And we decided, although the global economy shifted, and because manufacturing has become more efficient, we are going to have to recognize that a bigger and bigger portion of the economy will be service-based, we still want America to have the best manufacturing capacity in the world -- which is part of the reason why at a time when it was unpopular not just with the Republicans but also Democrats to save the auto industry, we decided to go in there and restructure and force workers and management to work together.  (Applause.)  And GM, which was on the verge of liquidation, is now once again the number-one automaker in the world, with the highest profits that they have ever seen.  (Applause.)

And part of our commitment to that economy of the future was making sure that we restored science to its rightful place.  And so we increased our investments in NIH and NSF, and made sure that stem cell research could proceed.  (Applause.)  And insisted that we place the highest priority on technology and innovation, in government, through our research -- because nobody understands better than this region of the country and how important that is to our economic future.

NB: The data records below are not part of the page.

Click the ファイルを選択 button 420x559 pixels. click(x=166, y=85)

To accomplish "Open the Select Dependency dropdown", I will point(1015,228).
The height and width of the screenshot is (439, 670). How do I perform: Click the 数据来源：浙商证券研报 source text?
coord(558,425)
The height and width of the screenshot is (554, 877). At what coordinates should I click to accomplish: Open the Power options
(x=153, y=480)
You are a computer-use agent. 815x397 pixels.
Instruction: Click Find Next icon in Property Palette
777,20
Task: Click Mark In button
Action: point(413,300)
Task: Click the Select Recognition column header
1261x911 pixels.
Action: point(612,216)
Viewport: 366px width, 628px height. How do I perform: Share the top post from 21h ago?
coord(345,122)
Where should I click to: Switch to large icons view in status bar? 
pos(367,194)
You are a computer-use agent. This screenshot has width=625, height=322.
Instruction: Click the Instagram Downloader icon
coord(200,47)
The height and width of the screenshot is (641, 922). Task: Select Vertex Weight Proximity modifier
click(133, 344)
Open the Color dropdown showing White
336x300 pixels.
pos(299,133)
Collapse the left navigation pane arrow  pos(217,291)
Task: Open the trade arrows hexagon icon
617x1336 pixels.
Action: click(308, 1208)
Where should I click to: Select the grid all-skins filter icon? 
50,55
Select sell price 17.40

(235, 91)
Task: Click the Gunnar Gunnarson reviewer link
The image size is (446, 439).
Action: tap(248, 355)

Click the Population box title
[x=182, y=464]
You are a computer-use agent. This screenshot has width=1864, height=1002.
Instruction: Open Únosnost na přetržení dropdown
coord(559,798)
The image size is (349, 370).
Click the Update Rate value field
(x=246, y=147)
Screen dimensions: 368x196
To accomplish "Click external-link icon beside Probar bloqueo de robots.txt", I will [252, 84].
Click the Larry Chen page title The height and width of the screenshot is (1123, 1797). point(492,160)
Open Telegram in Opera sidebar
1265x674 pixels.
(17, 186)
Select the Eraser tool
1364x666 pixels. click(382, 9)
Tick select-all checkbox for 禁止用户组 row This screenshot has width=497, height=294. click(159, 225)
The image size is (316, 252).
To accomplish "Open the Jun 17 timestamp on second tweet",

And then, finally, we had to make sure that fair play meant something.  And so the first bill I signed said, equal pay for equal work, because I want my daughters to have the same opportunities that anybody’s sons have when they go out into the job market.  (Applause.)
 
And we determined that your capacity to fight for the country you love shouldn’t be contingent on who you love, and we ended “don’t ask, don’t tell.”  (Applause.)  Because there was something quintessentially American about treating everybody equally and judging them on the merits. 

And there were great predictions that this was going to be impossible to do, but we did it.  And you know what, I was in Marine Base Kaneohe in Hawaii during vacation, and while I was working out at the Marine base -- which is a bad idea because they’re all in much better shape than you are -- (laughter) -- on three different occasions people came up and said, thank you for doing that.  And I don’t know whether they were directly impacted or they just had a fellow Marine that was impacted, but they understand this makes us stronger.  It doesn’t make us weaker.

And then, as Robert mentioned, we recognize that our strength at home has to be matched with strength abroad.  But that strength is not just defined by our military might.  It’s also defined by our values and our diplomacy and our respect for rule of law, which is why we ended torture, and why we kept our commitment to responsibly end that war in Iraq. 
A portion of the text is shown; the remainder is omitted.